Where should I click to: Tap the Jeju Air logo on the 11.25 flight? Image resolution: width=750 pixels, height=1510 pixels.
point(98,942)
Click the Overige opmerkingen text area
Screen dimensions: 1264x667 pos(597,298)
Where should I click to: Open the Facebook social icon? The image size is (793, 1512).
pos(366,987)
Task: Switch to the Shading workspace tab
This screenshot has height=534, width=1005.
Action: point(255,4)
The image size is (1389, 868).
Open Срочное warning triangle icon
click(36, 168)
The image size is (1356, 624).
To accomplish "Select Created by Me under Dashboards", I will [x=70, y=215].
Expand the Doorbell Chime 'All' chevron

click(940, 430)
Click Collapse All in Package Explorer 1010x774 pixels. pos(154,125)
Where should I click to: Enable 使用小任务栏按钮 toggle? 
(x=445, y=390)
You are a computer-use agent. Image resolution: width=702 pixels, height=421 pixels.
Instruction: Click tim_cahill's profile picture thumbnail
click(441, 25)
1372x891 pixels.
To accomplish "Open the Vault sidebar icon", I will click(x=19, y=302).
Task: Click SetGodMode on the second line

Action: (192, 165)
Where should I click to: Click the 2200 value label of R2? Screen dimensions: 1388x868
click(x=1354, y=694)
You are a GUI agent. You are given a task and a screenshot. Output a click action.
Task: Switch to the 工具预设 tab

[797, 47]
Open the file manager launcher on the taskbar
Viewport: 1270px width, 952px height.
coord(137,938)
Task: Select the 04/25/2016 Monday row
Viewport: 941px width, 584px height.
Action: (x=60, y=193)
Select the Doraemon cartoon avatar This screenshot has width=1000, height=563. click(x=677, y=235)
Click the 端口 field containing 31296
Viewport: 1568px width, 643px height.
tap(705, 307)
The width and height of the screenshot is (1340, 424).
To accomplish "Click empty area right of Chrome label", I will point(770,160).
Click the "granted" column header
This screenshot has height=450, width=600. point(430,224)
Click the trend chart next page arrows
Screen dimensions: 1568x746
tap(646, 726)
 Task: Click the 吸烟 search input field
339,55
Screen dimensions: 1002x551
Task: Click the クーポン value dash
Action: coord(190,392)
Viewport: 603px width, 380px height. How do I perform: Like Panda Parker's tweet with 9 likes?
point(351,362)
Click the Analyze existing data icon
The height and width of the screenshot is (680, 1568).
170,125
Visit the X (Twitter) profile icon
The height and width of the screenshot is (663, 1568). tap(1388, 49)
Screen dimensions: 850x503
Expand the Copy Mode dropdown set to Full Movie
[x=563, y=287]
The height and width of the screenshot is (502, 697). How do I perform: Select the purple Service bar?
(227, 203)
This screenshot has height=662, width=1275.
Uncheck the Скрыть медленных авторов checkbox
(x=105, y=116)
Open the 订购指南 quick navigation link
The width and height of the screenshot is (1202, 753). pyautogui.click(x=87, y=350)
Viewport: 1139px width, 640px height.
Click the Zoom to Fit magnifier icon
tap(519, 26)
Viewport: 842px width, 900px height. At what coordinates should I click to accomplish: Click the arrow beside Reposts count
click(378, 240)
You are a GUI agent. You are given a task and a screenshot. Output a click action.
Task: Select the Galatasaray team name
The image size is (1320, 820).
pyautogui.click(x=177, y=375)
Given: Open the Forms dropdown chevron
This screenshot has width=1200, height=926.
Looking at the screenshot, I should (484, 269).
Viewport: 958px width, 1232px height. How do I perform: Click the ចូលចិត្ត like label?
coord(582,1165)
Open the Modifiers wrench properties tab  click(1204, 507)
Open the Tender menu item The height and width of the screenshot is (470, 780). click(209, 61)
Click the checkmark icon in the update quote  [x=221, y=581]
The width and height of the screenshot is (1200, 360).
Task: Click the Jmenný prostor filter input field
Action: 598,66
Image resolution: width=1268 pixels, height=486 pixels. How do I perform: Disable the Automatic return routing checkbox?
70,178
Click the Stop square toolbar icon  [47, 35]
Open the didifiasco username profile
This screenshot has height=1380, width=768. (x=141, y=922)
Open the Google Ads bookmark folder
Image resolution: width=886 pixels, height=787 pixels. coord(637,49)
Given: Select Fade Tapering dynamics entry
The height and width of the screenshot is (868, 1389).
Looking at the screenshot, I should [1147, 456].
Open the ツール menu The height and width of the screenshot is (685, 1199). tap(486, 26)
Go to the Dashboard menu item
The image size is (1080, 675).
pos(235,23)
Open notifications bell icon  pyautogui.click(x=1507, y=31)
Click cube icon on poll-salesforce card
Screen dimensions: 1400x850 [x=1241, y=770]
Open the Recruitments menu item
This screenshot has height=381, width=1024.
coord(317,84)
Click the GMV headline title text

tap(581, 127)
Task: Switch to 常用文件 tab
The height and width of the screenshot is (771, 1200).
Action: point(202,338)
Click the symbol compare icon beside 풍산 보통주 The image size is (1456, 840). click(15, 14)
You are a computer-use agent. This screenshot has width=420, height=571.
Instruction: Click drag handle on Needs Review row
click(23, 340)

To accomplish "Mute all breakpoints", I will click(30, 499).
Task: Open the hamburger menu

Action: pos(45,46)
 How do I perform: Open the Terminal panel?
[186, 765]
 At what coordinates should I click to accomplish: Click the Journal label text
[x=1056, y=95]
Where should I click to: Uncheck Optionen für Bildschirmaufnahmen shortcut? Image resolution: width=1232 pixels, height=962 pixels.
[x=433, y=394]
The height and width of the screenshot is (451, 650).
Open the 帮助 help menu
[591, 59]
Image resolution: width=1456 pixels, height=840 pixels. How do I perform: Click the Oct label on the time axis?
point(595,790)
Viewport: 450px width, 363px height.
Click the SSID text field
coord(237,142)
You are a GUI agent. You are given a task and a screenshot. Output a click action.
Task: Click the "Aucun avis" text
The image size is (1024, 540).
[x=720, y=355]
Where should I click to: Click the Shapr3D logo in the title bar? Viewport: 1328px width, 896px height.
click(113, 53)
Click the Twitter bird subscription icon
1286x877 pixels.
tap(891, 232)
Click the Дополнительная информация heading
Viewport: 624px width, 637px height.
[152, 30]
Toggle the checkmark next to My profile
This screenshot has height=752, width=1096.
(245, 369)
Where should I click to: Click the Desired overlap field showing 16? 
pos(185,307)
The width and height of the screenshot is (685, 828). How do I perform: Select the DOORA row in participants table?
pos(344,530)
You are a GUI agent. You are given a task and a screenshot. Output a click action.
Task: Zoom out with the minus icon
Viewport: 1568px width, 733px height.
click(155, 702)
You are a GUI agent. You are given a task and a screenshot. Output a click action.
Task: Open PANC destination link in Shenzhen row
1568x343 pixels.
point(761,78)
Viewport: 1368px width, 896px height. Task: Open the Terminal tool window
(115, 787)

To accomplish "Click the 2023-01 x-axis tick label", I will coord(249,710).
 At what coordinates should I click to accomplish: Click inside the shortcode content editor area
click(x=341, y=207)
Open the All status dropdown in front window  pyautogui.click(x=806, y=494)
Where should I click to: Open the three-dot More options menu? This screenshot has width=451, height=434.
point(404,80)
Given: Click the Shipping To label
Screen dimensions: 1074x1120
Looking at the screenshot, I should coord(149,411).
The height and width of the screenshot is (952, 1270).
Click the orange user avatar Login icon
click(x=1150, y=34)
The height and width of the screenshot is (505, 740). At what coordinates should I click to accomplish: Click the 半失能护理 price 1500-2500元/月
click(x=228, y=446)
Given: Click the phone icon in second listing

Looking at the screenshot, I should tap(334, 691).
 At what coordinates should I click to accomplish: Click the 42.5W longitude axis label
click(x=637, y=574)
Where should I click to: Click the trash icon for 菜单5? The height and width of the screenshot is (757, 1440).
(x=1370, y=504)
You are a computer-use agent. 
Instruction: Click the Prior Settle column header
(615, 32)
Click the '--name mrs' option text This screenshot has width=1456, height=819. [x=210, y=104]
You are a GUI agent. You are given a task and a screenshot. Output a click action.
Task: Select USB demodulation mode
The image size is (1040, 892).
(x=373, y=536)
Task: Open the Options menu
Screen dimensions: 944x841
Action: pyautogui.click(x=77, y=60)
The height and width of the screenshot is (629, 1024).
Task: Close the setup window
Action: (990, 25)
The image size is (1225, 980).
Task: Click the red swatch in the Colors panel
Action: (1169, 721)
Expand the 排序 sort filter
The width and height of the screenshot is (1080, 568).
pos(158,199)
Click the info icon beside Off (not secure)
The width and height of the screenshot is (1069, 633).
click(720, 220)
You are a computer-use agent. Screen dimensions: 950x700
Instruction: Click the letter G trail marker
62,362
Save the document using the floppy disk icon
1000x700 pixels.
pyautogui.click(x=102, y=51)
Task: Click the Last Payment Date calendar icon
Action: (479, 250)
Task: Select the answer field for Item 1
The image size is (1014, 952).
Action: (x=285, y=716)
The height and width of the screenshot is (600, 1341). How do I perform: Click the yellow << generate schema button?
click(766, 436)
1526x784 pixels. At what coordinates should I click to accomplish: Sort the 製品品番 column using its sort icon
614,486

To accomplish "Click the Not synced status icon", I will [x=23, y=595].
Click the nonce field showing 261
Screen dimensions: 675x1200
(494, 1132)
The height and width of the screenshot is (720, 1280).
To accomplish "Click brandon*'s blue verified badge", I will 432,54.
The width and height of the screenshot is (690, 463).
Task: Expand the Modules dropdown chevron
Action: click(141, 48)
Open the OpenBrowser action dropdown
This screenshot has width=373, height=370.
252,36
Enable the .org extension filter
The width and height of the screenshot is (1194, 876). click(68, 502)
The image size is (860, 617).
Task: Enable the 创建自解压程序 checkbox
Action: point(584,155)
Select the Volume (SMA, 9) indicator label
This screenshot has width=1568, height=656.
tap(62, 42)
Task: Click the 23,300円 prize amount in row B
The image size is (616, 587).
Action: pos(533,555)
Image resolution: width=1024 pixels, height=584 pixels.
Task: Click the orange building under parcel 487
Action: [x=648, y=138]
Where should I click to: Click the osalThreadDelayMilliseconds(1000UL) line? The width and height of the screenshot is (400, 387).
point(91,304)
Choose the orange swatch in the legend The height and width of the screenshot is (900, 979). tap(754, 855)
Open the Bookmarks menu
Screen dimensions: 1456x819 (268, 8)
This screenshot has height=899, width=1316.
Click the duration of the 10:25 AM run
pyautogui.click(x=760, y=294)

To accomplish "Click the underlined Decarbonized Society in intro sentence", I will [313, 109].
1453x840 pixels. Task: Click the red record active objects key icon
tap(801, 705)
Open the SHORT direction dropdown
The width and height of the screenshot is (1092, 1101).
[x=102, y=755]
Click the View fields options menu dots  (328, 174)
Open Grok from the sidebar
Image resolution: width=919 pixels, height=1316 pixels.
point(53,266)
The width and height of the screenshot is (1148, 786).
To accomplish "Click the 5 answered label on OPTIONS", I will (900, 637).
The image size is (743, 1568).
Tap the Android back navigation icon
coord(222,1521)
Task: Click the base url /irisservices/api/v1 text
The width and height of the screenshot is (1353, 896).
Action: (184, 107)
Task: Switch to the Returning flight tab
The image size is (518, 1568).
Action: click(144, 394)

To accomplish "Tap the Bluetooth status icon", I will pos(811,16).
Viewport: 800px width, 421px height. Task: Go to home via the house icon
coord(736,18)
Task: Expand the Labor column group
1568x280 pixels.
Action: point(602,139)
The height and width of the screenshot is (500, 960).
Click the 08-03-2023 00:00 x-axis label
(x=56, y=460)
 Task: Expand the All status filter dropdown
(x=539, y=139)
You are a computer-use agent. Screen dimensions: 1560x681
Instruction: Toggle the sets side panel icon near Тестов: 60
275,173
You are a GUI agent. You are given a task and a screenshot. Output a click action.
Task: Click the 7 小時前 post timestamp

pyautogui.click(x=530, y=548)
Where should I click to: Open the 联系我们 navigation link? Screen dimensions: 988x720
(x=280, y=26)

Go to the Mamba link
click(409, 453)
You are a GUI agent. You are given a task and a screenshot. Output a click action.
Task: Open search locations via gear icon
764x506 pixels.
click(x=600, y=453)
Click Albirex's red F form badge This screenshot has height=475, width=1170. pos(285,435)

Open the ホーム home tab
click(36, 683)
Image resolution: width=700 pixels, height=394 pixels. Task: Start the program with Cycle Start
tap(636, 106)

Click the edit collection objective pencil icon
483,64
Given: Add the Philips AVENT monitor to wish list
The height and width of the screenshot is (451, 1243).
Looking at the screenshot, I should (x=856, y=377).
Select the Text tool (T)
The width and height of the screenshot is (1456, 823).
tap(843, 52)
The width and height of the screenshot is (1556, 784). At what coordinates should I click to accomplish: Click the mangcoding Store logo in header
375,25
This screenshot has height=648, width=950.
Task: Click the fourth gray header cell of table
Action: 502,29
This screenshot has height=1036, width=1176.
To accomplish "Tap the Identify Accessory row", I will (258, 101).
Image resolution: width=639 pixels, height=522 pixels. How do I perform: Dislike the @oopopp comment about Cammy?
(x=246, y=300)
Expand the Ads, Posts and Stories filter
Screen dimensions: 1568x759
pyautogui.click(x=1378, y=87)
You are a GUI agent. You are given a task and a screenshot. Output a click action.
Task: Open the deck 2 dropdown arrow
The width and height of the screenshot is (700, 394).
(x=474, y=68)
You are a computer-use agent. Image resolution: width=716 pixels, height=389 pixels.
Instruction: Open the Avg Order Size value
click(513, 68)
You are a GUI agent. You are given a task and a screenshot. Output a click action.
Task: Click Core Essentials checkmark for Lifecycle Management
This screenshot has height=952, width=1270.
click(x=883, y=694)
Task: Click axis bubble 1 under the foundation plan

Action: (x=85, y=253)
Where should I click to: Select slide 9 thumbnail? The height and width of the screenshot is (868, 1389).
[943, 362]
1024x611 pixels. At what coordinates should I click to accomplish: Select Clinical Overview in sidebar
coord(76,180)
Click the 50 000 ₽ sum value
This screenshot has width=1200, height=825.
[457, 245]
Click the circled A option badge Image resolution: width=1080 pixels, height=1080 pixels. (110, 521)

# # # # # # #

> _The request_
Reproduce the listing lines from the line with "Image resolution: width=639" to the line with "click(x=883, y=694)", swapping "Avg Order Size" for "Average Order Size" and keeping everything else the same.

> _Written response_
Image resolution: width=639 pixels, height=522 pixels. How do I perform: Dislike the @oopopp comment about Cammy?
(x=246, y=300)
Expand the Ads, Posts and Stories filter
Screen dimensions: 1568x759
pyautogui.click(x=1378, y=87)
You are a GUI agent. You are given a task and a screenshot. Output a click action.
Task: Open the deck 2 dropdown arrow
The width and height of the screenshot is (700, 394).
(x=474, y=68)
You are a computer-use agent. Image resolution: width=716 pixels, height=389 pixels.
Instruction: Open the Average Order Size value
click(513, 68)
You are a GUI agent. You are given a task and a screenshot. Output a click action.
Task: Click Core Essentials checkmark for Lifecycle Management
This screenshot has height=952, width=1270.
click(x=883, y=694)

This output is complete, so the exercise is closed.